> [DATA FOR THIS EXERCISE]

□ □ □

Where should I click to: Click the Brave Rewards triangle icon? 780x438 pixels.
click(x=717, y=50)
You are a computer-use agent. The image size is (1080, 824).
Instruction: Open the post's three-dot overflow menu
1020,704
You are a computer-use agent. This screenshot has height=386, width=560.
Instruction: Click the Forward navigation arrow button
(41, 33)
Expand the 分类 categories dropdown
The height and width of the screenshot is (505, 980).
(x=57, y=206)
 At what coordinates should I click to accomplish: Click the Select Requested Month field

□ □ □

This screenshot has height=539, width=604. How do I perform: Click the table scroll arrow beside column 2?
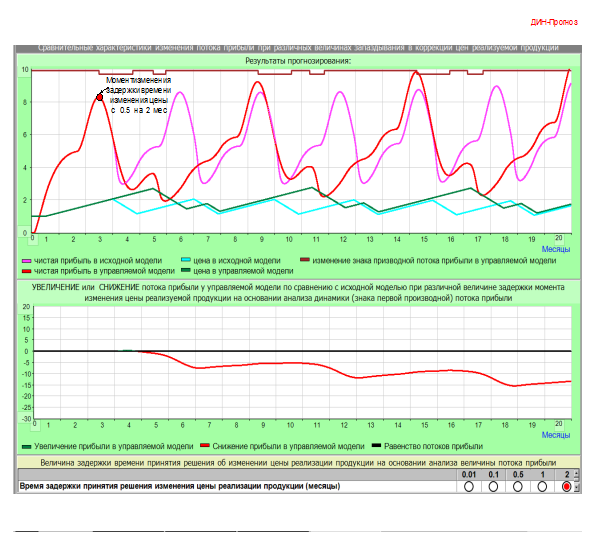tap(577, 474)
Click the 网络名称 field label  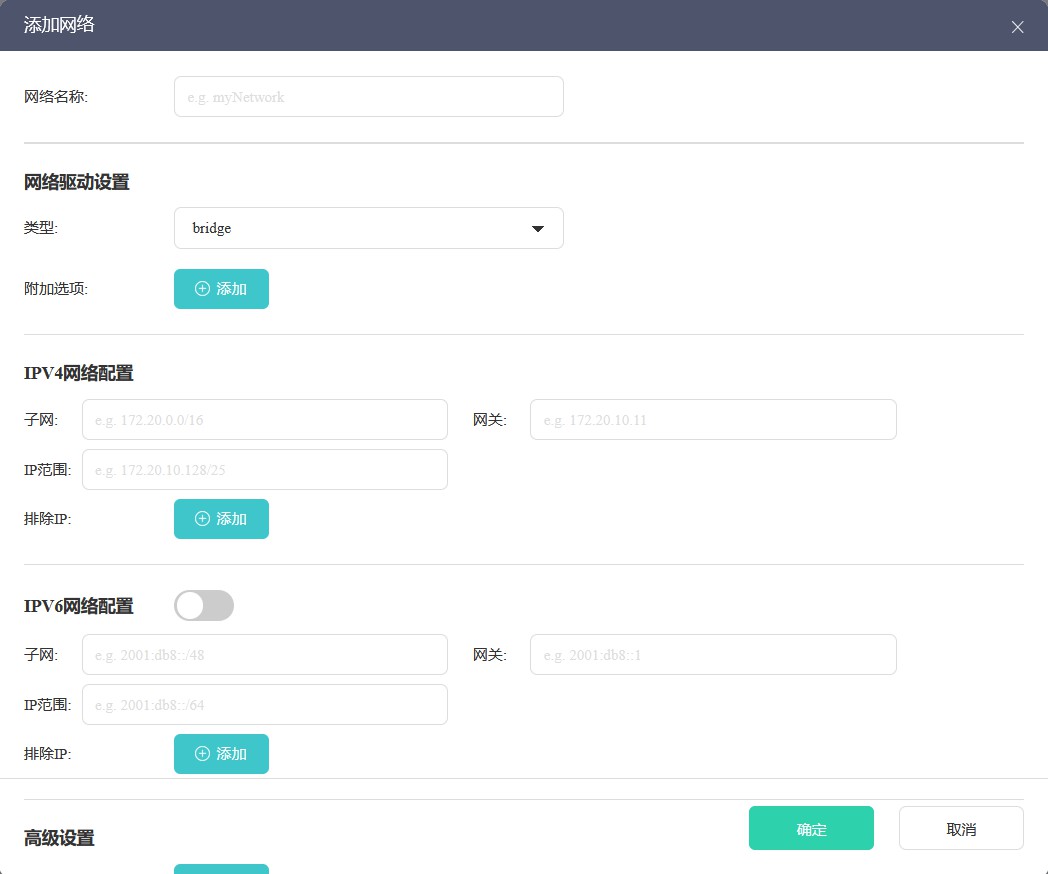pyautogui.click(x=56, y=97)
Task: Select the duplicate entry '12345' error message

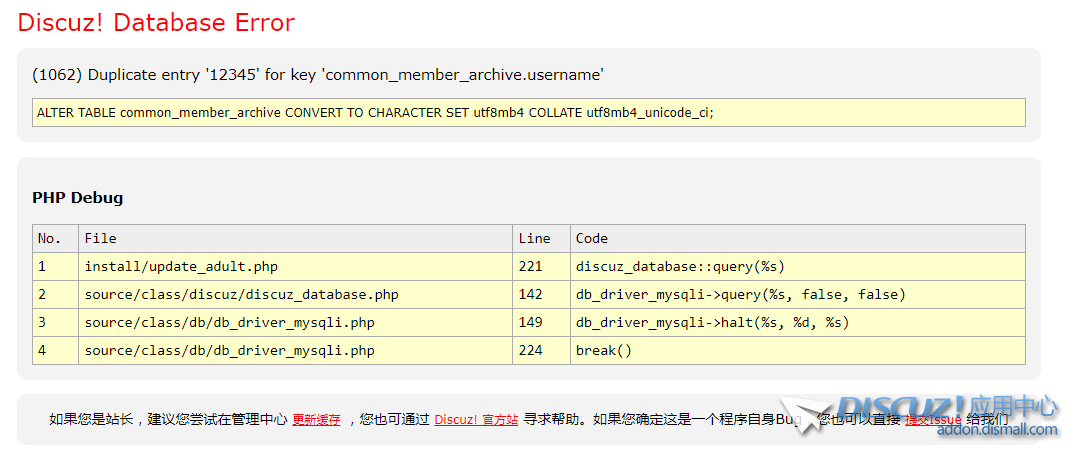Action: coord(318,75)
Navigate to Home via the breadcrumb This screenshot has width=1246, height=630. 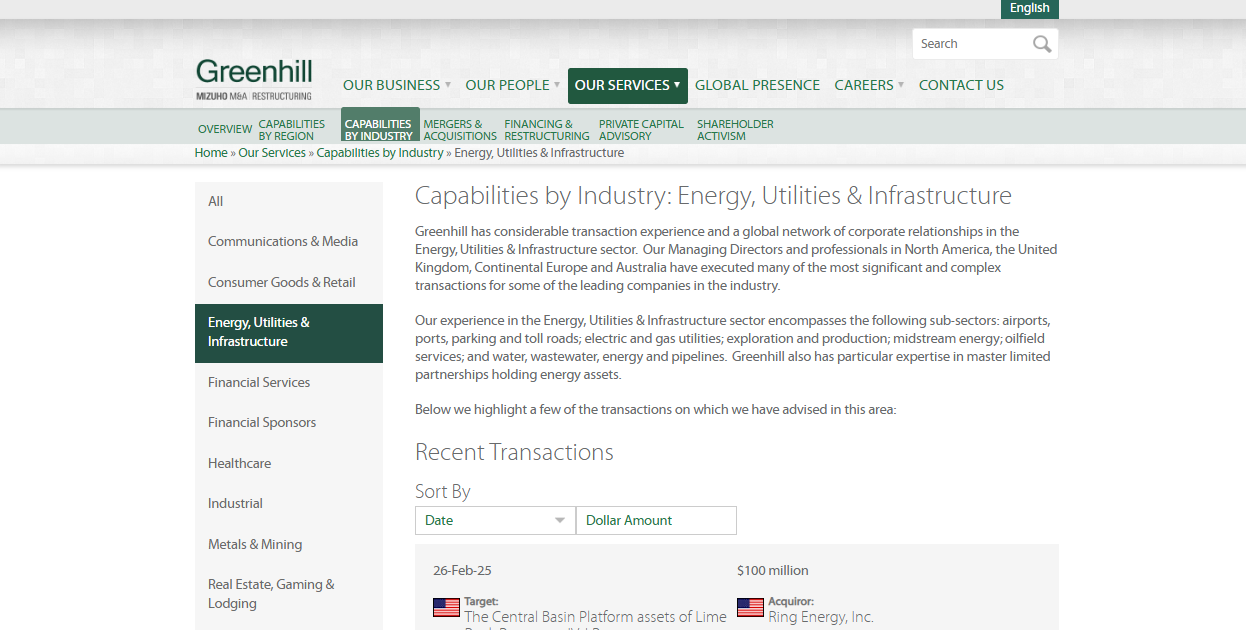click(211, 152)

□ □ □

> [PROBLEM TO SOLVE]
Reproduce exactly the stretch of the material above that starts at the line with "Where should I" and ends at the line with "At what coordinates", both included, and nothing else.

> [RESPONSE BELOW]
Where should I click to: Click the Brave Rewards triangle icon? 780x438 pixels.
click(x=717, y=50)
You are a computer-use agent. The image size is (1080, 824).
Instruction: Open the post's three-dot overflow menu
1020,704
You are a computer-use agent. This screenshot has height=386, width=560.
Instruction: Click the Forward navigation arrow button
(41, 33)
Expand the 分类 categories dropdown
The height and width of the screenshot is (505, 980).
(x=57, y=206)
 At what coordinates should I click to accomplish: Click the Select Requested Month field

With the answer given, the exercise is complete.